Start of Exercise passage

We’ve already seen above how the government routinely avoids admitting any problems or giving a direct answer to questions about areas of concern raised in the Commons (or the media). But it goes much further – if any of Mr Francis’ conclusions about the failures at Mid Staffs captures perfectly the government’s behaviour on the NHS, it’s this one. We’ve seen how, challenged on reductions in nurse numbers, the Prime Minister and his ministers will answer about increases in numbers of midwives or doctors, and how challenges about patient care are met with misrepresentations of waiting list times and numbers. Here are more:
Real-terms spending on the NHS has increased across the country
(Health Secretary Jeremy Hunt, House of Commons 23/10/2012)
On the basis of these figures, we would conclude that expenditure on the NHS in real terms was lower in 2011-12 than it was in 2009-10.
(Andrew Dilnot, Head of the UK Statistics Authority)
It will improve the quality of care the NHS delivers while making up to £20billion of efficiency savings by 2014-15, which will be reinvested in frontline care.

End of Exercise passage

Exercises:
1 – Answer from the NHS passage:
(a) Who is quoted as saying that real-terms spending on the NHS has increased across the country?
(b) What position does Andrew Dilnot hold?
(c) How much in efficiency savings does the last sentence say will be made by 2014-15?
2 – Please copy the NHS passage word for word, starting with "We’ve already seen" and going on through "of Commons 23/10/2012)".
The items after the NHS passage are separate material.

Start of Entries shown

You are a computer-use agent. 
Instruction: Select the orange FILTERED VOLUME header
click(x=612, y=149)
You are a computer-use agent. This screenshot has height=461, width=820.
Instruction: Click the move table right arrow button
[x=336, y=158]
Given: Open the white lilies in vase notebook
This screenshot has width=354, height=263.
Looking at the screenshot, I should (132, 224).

End of Entries shown
Start of Entries shown

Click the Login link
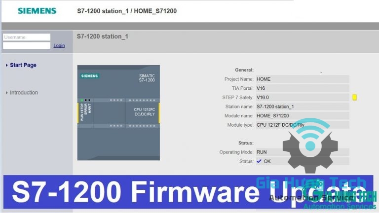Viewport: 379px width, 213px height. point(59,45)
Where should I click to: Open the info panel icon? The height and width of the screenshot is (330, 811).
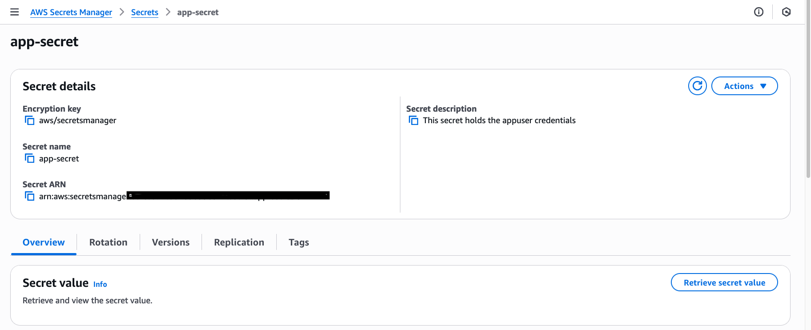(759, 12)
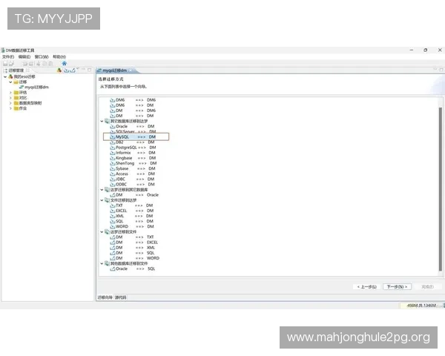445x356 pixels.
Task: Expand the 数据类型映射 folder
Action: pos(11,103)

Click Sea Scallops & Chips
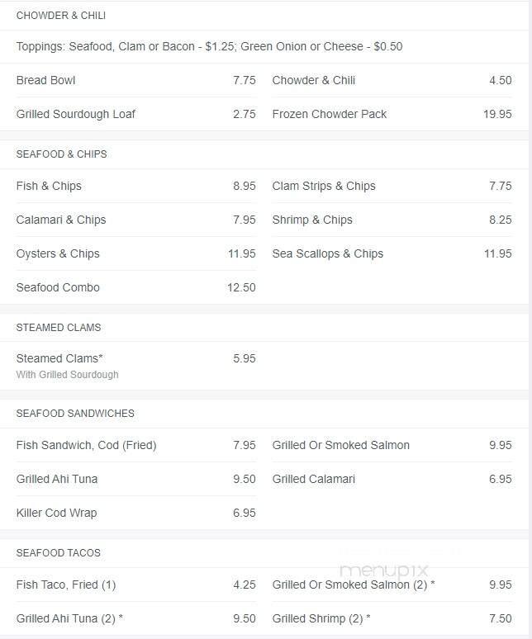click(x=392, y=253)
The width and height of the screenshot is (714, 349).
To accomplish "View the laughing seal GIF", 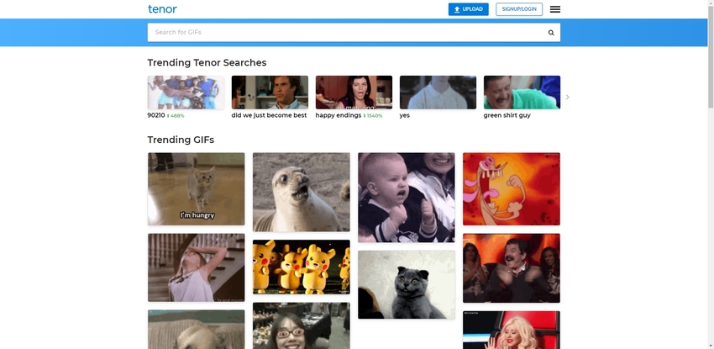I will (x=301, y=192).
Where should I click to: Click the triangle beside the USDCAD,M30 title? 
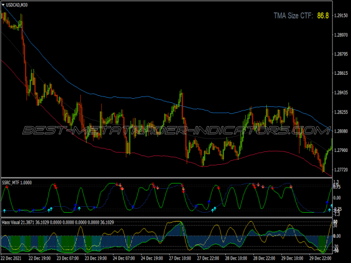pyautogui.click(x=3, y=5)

End of Entries shown

Responses by item number:
1 –
(a) Health Secretary Jeremy Hunt
(b) Head of the UK Statistics Authority
(c) Up to £20billion

2 –
We’ve already seen above how the government routinely avoids admitting any problems or giving a direct answer to questions about areas of concern raised in the Commons (or the media). But it goes much further – if any of Mr Francis’ conclusions about the failures at Mid Staffs captures perfectly the government’s behaviour on the NHS, it’s this one. We’ve seen how, challenged on reductions in nurse numbers, the Prime Minister and his ministers will answer about increases in numbers of midwives or doctors, and how challenges about patient care are met with misrepresentations of waiting list times and numbers. Here are more:
Real-terms spending on the NHS has increased across the country
(Health Secretary Jeremy Hunt, House of Commons 23/10/2012)